Radio Białystok | Wiadomości | Dziewięć osób z polskich służb rannych po ataku na przejściu granicznym w Kuźnicy
Siedmiu policjantów, funkcjonariuszka Straży Granicznej i żołnierz broniący granicy na przejściu w Kuźnicy zostali ranni. Według wstępnych informacji policjant ma pękniętą kość czaszki.
Siedmiu policjantów zostało rannych po dzisiejszym ataku na przejściu granicznym Bruzgi-Kuźnica - przekazała policja. Policjant uderzony kamieniem w głowę, policjantka z urazem głowy oraz pięciu policjantów z obrażeniami rąk i nóg zostali przewiezieni do szpitala.
Policjant trafiony przedmiotem rzuconym przez którąś z agresywnie zachowujących się osób po stronie białoruskiej trafił do szpitala w Sokółce - podał rzecznik KGP Mariusz Ciarka.
Policja informowała wcześniej na Twitterze, że jeden z funkcjonariuszy został "dość poważnie ranny, udzielana jest mu pomoc, karetka przewozi go do szpitala". Mariusz Ciarka poinformował, że ranny policjant - z oddziału prewencji w Warszawie - ma pęknięcie kości czaszki.
Ranna została też funkcjonariuszka Straży Granicznej z placówki w Kuźnicy. Uderzył ją jeden z rzucanych kamieni. Funkcjonariuszka została przewieziona na SOR.
O rannym żołnierzu poinformował też MON. Żołnierz został uderzony kamieniem w twarz. Udzielono mu pomocy medycznej. Jego życiu i zdrowiu nie zagraża niebezpieczeństwo - informuje ministerstwo.

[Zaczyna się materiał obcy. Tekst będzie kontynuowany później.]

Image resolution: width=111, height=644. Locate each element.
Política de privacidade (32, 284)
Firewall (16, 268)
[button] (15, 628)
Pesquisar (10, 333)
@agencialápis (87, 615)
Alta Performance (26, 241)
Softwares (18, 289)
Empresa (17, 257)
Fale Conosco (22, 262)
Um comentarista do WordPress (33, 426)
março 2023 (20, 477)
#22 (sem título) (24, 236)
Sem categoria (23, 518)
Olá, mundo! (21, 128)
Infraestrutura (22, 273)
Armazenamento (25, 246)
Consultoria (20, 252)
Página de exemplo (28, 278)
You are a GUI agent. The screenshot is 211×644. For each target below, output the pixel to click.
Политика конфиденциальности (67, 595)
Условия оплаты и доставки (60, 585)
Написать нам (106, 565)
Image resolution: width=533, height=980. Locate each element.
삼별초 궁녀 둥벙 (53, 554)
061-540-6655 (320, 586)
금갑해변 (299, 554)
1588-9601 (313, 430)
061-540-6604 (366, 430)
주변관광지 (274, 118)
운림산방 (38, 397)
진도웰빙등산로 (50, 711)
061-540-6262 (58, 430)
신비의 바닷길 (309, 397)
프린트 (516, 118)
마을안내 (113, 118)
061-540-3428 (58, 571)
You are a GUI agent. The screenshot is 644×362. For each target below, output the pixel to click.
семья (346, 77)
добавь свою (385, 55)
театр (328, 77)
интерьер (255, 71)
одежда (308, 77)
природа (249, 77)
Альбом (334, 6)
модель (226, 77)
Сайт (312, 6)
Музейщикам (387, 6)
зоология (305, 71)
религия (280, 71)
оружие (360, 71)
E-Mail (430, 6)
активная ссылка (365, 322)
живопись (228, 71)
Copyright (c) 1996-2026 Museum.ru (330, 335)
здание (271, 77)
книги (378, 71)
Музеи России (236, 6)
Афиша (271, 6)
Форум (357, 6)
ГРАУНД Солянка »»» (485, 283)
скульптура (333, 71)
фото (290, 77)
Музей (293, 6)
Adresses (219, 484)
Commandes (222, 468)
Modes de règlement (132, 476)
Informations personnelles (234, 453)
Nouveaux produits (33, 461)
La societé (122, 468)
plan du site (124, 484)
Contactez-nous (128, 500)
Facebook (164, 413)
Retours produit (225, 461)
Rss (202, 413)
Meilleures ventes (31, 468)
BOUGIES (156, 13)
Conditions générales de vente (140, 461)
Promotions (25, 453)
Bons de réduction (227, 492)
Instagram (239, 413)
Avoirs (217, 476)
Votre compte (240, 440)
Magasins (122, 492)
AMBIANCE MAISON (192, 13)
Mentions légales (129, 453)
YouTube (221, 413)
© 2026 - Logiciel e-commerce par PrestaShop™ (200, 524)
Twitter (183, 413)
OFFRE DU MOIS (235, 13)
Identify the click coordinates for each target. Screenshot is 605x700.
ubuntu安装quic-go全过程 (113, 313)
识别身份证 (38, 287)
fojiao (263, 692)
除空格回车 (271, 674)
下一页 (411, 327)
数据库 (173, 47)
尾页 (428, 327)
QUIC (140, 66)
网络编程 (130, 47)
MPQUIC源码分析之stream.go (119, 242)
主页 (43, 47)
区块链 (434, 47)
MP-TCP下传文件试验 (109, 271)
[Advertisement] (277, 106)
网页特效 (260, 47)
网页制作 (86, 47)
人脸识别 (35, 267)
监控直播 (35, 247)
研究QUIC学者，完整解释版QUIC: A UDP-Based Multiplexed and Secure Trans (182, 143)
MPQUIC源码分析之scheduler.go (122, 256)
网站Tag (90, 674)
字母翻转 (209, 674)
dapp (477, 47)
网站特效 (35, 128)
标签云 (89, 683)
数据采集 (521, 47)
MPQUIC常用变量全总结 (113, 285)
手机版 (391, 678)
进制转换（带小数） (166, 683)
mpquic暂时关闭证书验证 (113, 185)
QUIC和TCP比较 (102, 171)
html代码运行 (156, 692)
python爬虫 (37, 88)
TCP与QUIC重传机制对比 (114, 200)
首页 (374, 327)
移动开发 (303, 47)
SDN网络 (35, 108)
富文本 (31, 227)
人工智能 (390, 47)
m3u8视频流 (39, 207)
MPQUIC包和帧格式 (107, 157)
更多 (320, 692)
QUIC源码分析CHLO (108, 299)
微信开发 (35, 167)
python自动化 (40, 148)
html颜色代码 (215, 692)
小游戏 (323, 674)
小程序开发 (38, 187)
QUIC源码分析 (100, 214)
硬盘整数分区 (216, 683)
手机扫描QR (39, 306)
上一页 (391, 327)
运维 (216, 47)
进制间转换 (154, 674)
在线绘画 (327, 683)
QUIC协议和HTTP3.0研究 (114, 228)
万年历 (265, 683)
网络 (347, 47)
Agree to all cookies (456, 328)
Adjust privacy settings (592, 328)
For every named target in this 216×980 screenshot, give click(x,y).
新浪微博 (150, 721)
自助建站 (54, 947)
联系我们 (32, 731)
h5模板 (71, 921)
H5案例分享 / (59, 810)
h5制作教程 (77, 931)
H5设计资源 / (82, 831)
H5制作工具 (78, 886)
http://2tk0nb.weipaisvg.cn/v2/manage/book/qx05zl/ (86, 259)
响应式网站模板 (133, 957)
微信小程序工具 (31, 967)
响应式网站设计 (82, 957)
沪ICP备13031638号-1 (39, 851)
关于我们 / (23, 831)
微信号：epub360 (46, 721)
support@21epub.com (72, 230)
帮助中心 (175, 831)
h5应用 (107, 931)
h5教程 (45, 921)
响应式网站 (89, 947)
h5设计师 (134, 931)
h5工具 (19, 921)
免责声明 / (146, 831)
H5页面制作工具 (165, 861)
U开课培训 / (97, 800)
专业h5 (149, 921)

Mariusz Ciarka poinformował, że agresywni migranci atakujący we wtorek polskie służby na przejściu granicznym w Kuźnicy "zostali spacyfikowani". Jak podał, atakujący byli wyposażeni przez służby białoruskie w granaty hukowe i z gazem, rzucali w kierunku polskiej policji kamieniami, a cała akcja była sterowana przez służby białoruskie z użyciem drona. Polskie służby użyły armatek wodnych i gazu.